The Des Moines Register sized up outgoing Minnesota Gov. Tim Pawlenty's potential presidential ambitions and found he's making all the right moves but may have trouble vaulting to the top.

An excerpt:

Despite all that he's done, Pawlenty has a lot more work to do to become competitive, said Allan Lichtman, a presidential scholar at American University in Washington.

"He's got a lot of candidates to leapfrog over," Lichtman said, naming 2012 potentials Sarah Palin, the former Alaska governor and 2008 Republican vice presidential nominee; former Massachusetts Gov. Mitt Romney; former Arkansas Gov. Mike Huckabee; and former House Speaker Newt Gingrich.

In the past three to four decades of Republican presidential primary history, no virtual unknown has emerged to capture the GOP nomination, Lichtman said. That is a phenomenon more familiar to Democrats. Capturing a party's nomination with little national name recognition would require riding a hot issue or building a superior field operation, Lichtman said.

"Democrats have had unknowns come out from nowhere … but Republicans have no history of it," Lichtman said. "The best model is George McGovern.
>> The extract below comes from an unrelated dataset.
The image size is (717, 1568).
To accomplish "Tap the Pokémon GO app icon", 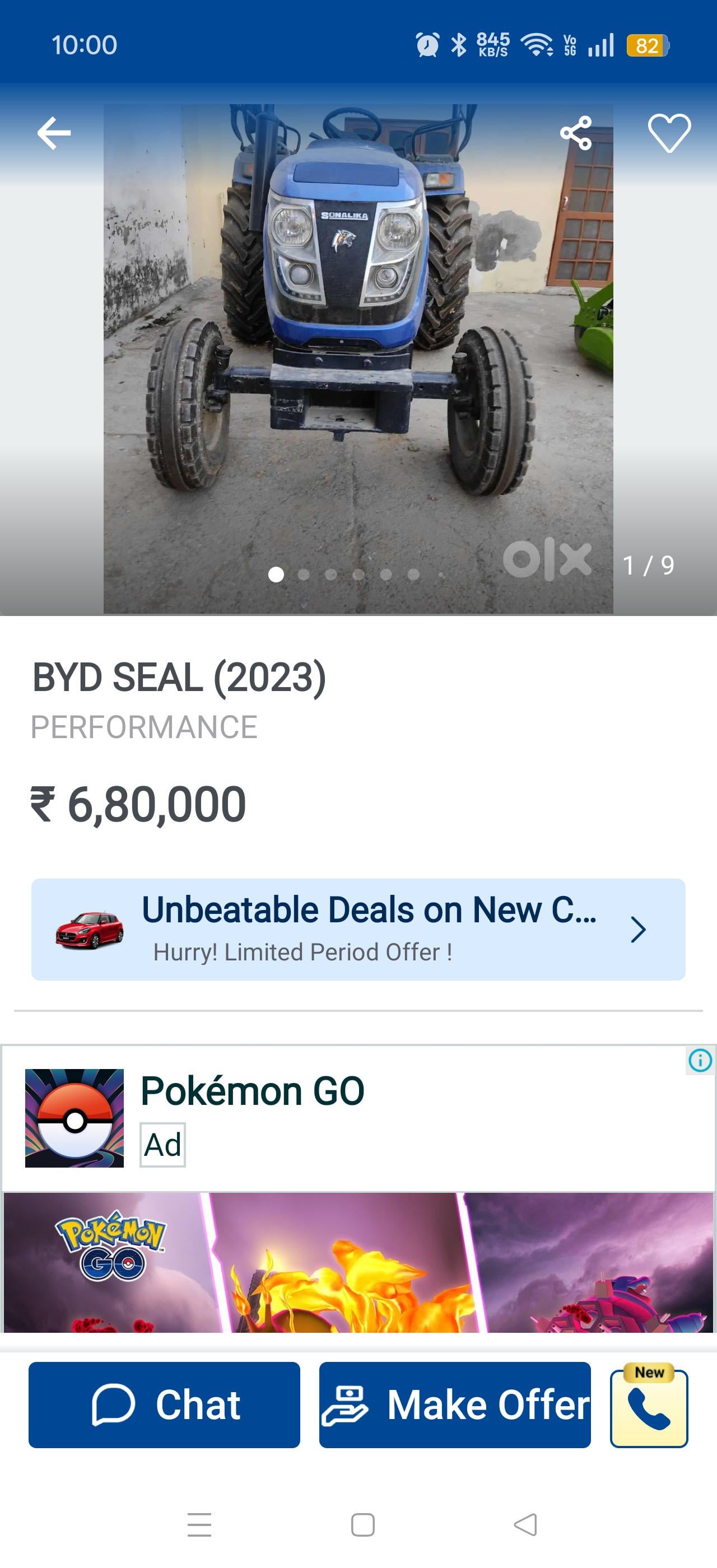I will 75,1118.
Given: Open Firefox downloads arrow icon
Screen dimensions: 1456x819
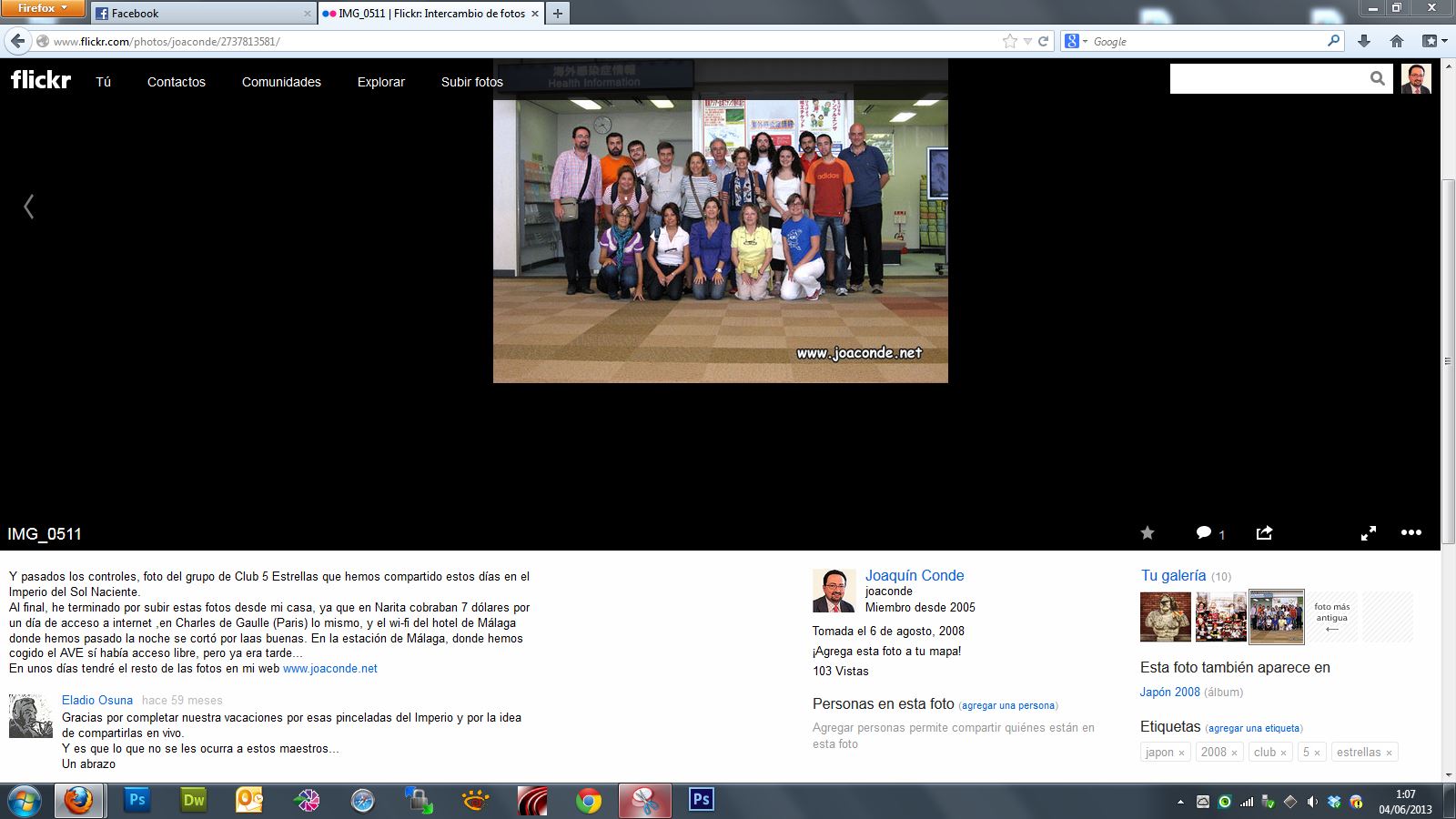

He did it with both a major issue, the (Vietnam) war, and with grassroots organizing."

In 1972, McGovern of South Dakota won the Democratic Party nomination on an anti-war platform over establishment favorite Ed Muskie of Maine.

The likelihood of Pawlenty being able to pull off a similar coup is virtually nil, Lichtman said.

"Something strange would have to happen for him to get the nomination," he said.

Read the rest here.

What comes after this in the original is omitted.